| INSTRUCTIONS FOR THE TASK |
From the entries below, copy every line that has the word "button".

[Saved entries]
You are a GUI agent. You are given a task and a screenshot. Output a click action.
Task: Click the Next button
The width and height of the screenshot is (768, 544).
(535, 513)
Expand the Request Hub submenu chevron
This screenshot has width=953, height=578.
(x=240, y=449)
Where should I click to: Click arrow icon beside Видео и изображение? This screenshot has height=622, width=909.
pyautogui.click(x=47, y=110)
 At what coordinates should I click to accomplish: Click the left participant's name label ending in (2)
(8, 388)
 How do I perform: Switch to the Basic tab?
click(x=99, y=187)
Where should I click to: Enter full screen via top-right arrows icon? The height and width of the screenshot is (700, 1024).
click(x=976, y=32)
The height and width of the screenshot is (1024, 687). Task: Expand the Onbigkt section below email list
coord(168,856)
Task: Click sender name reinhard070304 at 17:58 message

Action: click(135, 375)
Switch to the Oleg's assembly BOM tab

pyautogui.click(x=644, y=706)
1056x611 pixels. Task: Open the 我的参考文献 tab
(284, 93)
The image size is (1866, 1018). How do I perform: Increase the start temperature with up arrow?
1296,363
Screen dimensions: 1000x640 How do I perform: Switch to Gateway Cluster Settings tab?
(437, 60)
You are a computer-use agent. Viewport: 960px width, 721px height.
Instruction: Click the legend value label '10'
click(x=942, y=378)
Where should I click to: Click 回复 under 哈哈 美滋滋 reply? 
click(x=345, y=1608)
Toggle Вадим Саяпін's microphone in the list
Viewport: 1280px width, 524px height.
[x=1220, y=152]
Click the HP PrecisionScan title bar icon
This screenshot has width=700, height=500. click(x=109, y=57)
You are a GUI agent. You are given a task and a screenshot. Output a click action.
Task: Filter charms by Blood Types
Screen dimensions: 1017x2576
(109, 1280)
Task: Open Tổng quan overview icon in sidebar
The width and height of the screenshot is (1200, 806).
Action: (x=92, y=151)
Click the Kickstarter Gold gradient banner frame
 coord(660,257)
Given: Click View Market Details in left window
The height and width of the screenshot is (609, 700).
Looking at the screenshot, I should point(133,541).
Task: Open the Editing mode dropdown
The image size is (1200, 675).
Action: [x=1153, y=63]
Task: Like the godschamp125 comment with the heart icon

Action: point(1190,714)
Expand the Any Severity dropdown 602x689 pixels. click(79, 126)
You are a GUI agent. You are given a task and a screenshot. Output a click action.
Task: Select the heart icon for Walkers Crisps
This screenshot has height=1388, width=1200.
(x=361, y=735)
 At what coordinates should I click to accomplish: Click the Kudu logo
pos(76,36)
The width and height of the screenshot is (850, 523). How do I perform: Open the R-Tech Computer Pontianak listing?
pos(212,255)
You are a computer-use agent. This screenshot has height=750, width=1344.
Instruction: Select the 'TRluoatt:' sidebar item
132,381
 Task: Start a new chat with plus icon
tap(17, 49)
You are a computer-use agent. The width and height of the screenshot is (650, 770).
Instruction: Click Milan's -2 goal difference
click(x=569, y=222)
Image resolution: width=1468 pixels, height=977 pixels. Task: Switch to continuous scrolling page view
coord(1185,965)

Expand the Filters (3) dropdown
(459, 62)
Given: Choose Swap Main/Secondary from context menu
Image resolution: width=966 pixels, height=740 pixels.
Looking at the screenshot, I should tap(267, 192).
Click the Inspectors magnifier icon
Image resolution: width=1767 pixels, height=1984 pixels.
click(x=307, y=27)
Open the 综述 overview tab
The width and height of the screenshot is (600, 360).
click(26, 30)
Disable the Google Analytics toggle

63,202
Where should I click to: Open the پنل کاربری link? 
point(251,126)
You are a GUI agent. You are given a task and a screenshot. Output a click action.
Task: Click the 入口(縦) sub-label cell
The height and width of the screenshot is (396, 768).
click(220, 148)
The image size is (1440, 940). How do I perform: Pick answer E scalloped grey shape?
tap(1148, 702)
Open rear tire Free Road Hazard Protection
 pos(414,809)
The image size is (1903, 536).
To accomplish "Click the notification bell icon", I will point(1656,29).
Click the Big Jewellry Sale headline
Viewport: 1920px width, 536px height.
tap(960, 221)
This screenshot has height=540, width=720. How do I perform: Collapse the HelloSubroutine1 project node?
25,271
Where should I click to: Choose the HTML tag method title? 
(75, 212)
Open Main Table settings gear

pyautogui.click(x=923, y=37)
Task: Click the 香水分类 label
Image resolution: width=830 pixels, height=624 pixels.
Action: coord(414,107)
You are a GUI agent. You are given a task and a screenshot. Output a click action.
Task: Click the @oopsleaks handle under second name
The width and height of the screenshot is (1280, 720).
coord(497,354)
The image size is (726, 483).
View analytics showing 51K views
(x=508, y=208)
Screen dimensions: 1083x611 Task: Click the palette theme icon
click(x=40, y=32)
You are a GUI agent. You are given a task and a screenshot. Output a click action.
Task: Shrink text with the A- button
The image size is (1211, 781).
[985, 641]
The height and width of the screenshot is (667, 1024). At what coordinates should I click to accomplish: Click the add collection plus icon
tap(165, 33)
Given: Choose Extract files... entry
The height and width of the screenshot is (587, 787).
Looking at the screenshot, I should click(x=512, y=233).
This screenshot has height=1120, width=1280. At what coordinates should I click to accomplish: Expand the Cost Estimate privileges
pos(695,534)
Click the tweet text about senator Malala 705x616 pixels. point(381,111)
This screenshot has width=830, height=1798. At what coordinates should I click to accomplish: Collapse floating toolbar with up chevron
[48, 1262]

| WRITTEN RESPONSE |
Task: Click the Next button
Task: Shrink text with the A- button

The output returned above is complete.